You’ve got lots of time for moving, we want pics of the guitar! No more excuses, come on now!


----------



## Clement-C (Dec 7, 2017)

Impressions would be welcome! I was wondering about that, if it was the same factory second I saw. The fact that it's a 08 model would explain the price drop to $850. Crazy... can't wait to hear what you think!


----------



## Pontiac6million (Oct 4, 2016)

\\\\\\\\\\\\\\\\\\\\\\\\\\\\\\\\\\\\\\\\\\\\\\\\\\\\\\\\\\\\\\\\\\\\\\\\\\\\\\\\\\\\\\\\\\\\\\\\\\\\\\\\\\\\\\\\\\\\\\\\\\\\\\\\\\\\\\\\\\\\\\\\\\\\\\\\\\\\\\\\\\\\\\\\\\\\\\\\\\\\\\\\\\\\\\\\\\\\\\\\\\\\\\\\\\\\\\\\\\\\\\\\\\\\\\\\\\\\\\\\\\\\\\\\\\\\\\\\\\\\\\\\\\\\\\\\\\\\\\\\\\\\\\\\\\\\\\\\\\\\\\\\\\\\\\\\\\\\\\\\\\\


KapnKrunch said:


> Is it the Progression or the Passion?


It was the Passion RG 3.


----------



## Pontiac6million (Oct 4, 2016)

StratCat said:


> You’ve got lots of time for moving, we want pics of the guitar! No more excuses, come on now!

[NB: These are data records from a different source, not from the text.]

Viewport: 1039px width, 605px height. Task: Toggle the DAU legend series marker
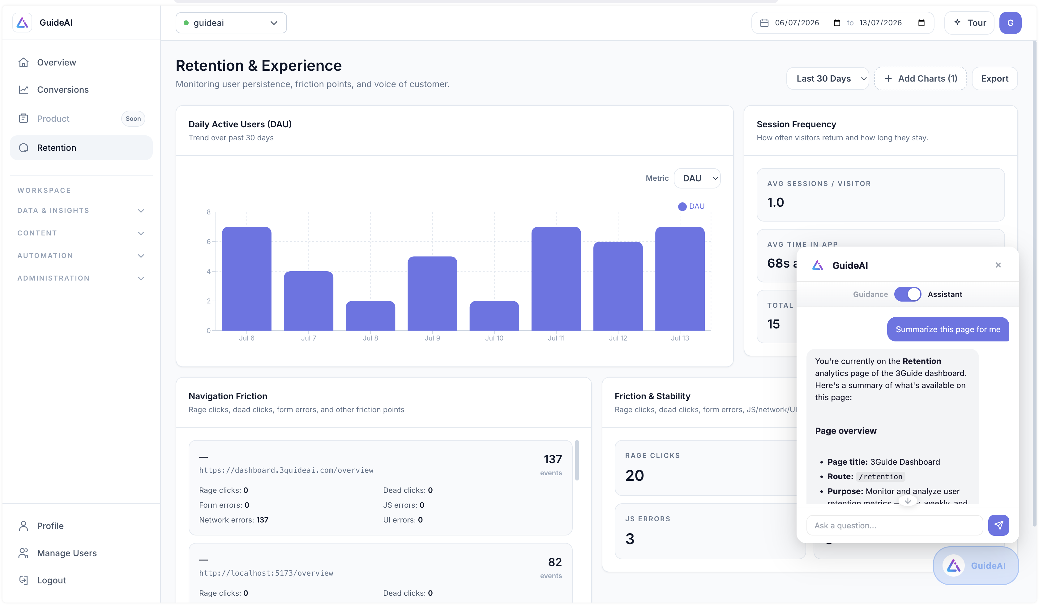click(x=682, y=206)
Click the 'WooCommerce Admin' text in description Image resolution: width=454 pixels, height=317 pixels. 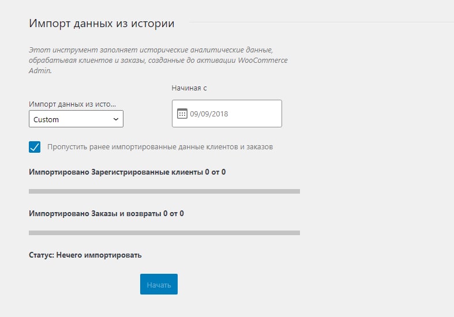click(x=262, y=61)
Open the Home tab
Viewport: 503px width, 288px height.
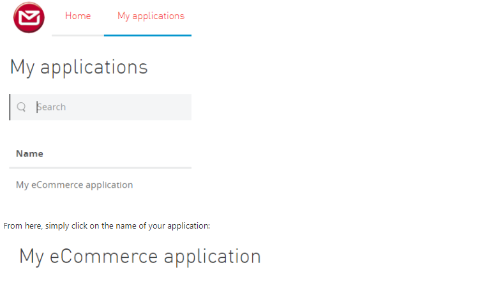click(78, 16)
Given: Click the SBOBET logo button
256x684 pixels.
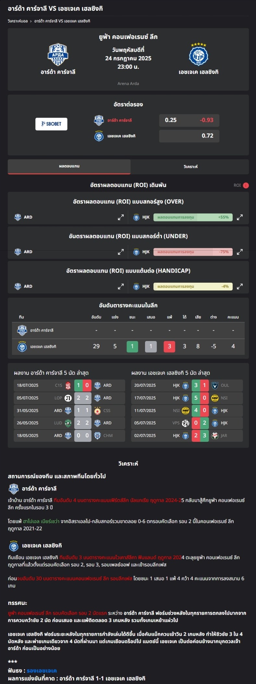Looking at the screenshot, I should click(x=51, y=124).
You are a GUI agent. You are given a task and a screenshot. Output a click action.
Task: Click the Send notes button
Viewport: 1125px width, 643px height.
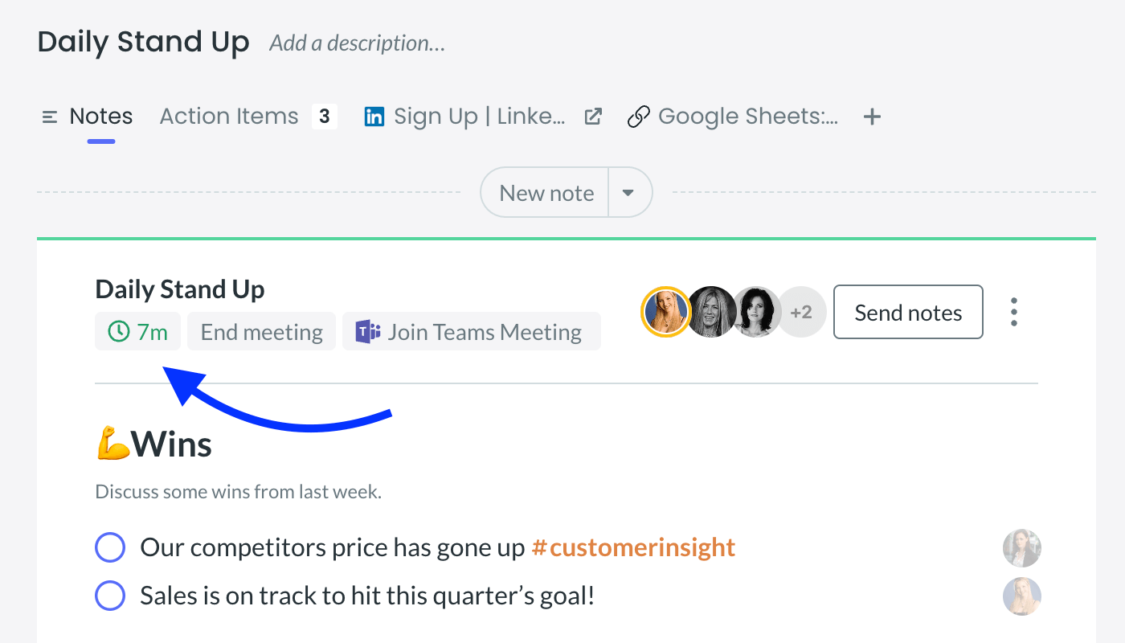point(908,312)
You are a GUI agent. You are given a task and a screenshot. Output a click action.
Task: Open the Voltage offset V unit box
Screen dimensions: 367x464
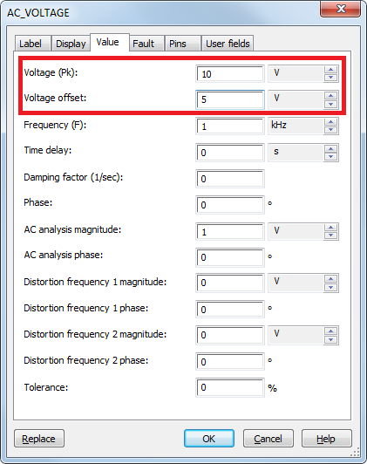tap(296, 99)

Will try and post some pics this weekend


----------



## Clement-C (Dec 7, 2017)

Sound samples wouldn't hurt either. I got the chance to a/b a progression plus and a MIM strat yesterday... and the difference is way too close to call! The fourth position on the progression plus doesn't have as much spank as I would like, but I suspect that is probably due to the JB junior in the bridge rather than three single coil pickups, as the JB is a humbucker, if I have my facts right. But they both have great sparkle and chime to them, and they both feel great though the progression plus's neck did feel a little thinner. And that HDR, with the amp gain turned up to just slightly dirty, absolutely made that guitar sing especially in on the neck pickup. Decisions, decisions! I'm definitely torn on this one.


----------



## Pontiac6million (Oct 4, 2016)

Just took this guitar to the guy who does set up on my guitars. Says it is not that uncommon for guitars to sit around in warehouses that long. He was not that impressed with it. This guitar was 3 grand or so when it first came out. What he picked out right away is that it had a pot metal trem block. For a guitar that was supposed to be their best guitar at the time it seems to be a big cheap out. I'm not very knowledgeable on trem systems but that is this guys bread and butter. He was not impressed and I found it a bit disappointing as Robert Godin said they made no compromises on this guitar. May take it back to L&M this weekend. Will try and post some picks later


----------



## KapnKrunch (Jul 13, 2016)

Pontiac6million said:


> Just took this guitar to the guy who does set up on my guitars. Says it is not that uncommon for guitars to sit around in warehouses that long. He was not that impressed with it. This guitar was 3 grand or so when it first came out. What he picked out right away is that it had a pot metal trem block. For a guitar that was supposed to be their best guitar at the time it seems to be a big cheap out. I'm not very knowledgeable on trem systems but that is this guys bread and butter. He was not impressed and I found it a bit disappointing as Robert Godin said they made no compromises on this guitar. May take it back to L&M this weekend. Will try and post some picks later


"Pot metal" is a vague term. The correct term is "casting". Is it cast gold? Cast iron? Cast zinc & tin & lead and copper? Cast aluminium? Bellbrass? 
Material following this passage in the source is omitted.